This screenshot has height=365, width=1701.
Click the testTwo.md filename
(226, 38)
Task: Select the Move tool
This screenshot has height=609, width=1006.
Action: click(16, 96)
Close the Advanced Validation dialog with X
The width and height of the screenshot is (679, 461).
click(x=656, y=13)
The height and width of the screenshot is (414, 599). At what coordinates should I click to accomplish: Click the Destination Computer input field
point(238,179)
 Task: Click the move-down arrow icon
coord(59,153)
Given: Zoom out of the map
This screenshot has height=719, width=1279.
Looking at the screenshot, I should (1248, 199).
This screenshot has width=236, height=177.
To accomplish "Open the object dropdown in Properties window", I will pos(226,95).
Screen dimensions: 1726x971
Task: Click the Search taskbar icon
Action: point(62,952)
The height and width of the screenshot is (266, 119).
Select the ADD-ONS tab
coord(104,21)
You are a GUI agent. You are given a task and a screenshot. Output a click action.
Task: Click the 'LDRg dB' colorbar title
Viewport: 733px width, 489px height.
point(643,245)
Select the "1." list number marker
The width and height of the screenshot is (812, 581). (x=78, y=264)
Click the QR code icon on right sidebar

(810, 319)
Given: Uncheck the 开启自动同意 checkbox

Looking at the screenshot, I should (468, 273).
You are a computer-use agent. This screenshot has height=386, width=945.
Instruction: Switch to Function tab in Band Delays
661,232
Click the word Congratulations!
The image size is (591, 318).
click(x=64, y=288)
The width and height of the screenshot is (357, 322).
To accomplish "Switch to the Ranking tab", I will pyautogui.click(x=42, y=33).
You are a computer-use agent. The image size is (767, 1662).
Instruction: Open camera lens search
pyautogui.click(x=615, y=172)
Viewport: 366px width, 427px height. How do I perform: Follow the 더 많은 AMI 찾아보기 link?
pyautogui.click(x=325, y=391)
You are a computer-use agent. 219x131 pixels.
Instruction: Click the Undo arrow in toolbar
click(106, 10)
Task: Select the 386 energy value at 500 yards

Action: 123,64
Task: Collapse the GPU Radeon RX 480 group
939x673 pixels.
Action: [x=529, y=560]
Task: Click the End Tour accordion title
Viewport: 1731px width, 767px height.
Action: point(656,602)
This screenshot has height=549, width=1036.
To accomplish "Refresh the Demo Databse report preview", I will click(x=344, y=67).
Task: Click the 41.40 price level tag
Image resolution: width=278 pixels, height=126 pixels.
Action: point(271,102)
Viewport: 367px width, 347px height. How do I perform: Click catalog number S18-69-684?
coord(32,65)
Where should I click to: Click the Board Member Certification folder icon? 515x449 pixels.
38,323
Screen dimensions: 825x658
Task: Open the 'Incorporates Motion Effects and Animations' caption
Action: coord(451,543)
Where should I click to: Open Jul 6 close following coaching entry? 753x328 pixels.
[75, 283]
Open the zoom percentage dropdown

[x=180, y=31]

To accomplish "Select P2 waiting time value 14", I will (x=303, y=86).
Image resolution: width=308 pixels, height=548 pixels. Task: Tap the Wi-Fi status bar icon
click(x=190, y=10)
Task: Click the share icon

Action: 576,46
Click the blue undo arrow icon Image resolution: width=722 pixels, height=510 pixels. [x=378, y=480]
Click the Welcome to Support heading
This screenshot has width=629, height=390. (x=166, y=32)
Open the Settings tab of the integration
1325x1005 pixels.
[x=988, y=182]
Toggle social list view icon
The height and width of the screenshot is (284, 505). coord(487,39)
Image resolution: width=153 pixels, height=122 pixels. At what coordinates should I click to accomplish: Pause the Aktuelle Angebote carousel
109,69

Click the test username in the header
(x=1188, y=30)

****************

#### TASK ITEM:
Repeat the material above in full, quoting it exactly.

#### RESULT FOR THIS TASK:
This screenshot has height=365, width=1701.
Click the testTwo.md filename
(226, 38)
Task: Select the Move tool
This screenshot has height=609, width=1006.
Action: click(16, 96)
Close the Advanced Validation dialog with X
The width and height of the screenshot is (679, 461).
click(x=656, y=13)
The height and width of the screenshot is (414, 599). At what coordinates should I click to accomplish: Click the Destination Computer input field
point(238,179)
 Task: Click the move-down arrow icon
coord(59,153)
Given: Zoom out of the map
This screenshot has height=719, width=1279.
Looking at the screenshot, I should (1248, 199).
This screenshot has width=236, height=177.
To accomplish "Open the object dropdown in Properties window", I will pos(226,95).
Screen dimensions: 1726x971
Task: Click the Search taskbar icon
Action: point(62,952)
The height and width of the screenshot is (266, 119).
Select the ADD-ONS tab
coord(104,21)
You are a GUI agent. You are given a task and a screenshot. Output a click action.
Task: Click the 'LDRg dB' colorbar title
Viewport: 733px width, 489px height.
point(643,245)
Select the "1." list number marker
The width and height of the screenshot is (812, 581). (x=78, y=264)
Click the QR code icon on right sidebar

(810, 319)
Given: Uncheck the 开启自动同意 checkbox

Looking at the screenshot, I should (468, 273).
You are a computer-use agent. This screenshot has height=386, width=945.
Instruction: Switch to Function tab in Band Delays
661,232
Click the word Congratulations!
The image size is (591, 318).
click(x=64, y=288)
The width and height of the screenshot is (357, 322).
To accomplish "Switch to the Ranking tab", I will pyautogui.click(x=42, y=33).
You are a computer-use agent. The image size is (767, 1662).
Instruction: Open camera lens search
pyautogui.click(x=615, y=172)
Viewport: 366px width, 427px height. How do I perform: Follow the 더 많은 AMI 찾아보기 link?
pyautogui.click(x=325, y=391)
You are a computer-use agent. 219x131 pixels.
Instruction: Click the Undo arrow in toolbar
click(106, 10)
Task: Select the 386 energy value at 500 yards

Action: 123,64
Task: Collapse the GPU Radeon RX 480 group
939x673 pixels.
Action: [x=529, y=560]
Task: Click the End Tour accordion title
Viewport: 1731px width, 767px height.
Action: point(656,602)
This screenshot has height=549, width=1036.
To accomplish "Refresh the Demo Databse report preview", I will click(x=344, y=67).
Task: Click the 41.40 price level tag
Image resolution: width=278 pixels, height=126 pixels.
Action: point(271,102)
Viewport: 367px width, 347px height. How do I perform: Click catalog number S18-69-684?
coord(32,65)
Where should I click to: Click the Board Member Certification folder icon? 515x449 pixels.
38,323
Screen dimensions: 825x658
Task: Open the 'Incorporates Motion Effects and Animations' caption
Action: coord(451,543)
Where should I click to: Open Jul 6 close following coaching entry? 753x328 pixels.
[75, 283]
Open the zoom percentage dropdown

[x=180, y=31]

To accomplish "Select P2 waiting time value 14", I will (x=303, y=86).
Image resolution: width=308 pixels, height=548 pixels. Task: Tap the Wi-Fi status bar icon
click(x=190, y=10)
Task: Click the share icon

Action: 576,46
Click the blue undo arrow icon Image resolution: width=722 pixels, height=510 pixels. [x=378, y=480]
Click the Welcome to Support heading
This screenshot has width=629, height=390. (x=166, y=32)
Open the Settings tab of the integration
1325x1005 pixels.
[x=988, y=182]
Toggle social list view icon
The height and width of the screenshot is (284, 505). coord(487,39)
Image resolution: width=153 pixels, height=122 pixels. At what coordinates should I click to accomplish: Pause the Aktuelle Angebote carousel
109,69

Click the test username in the header
(x=1188, y=30)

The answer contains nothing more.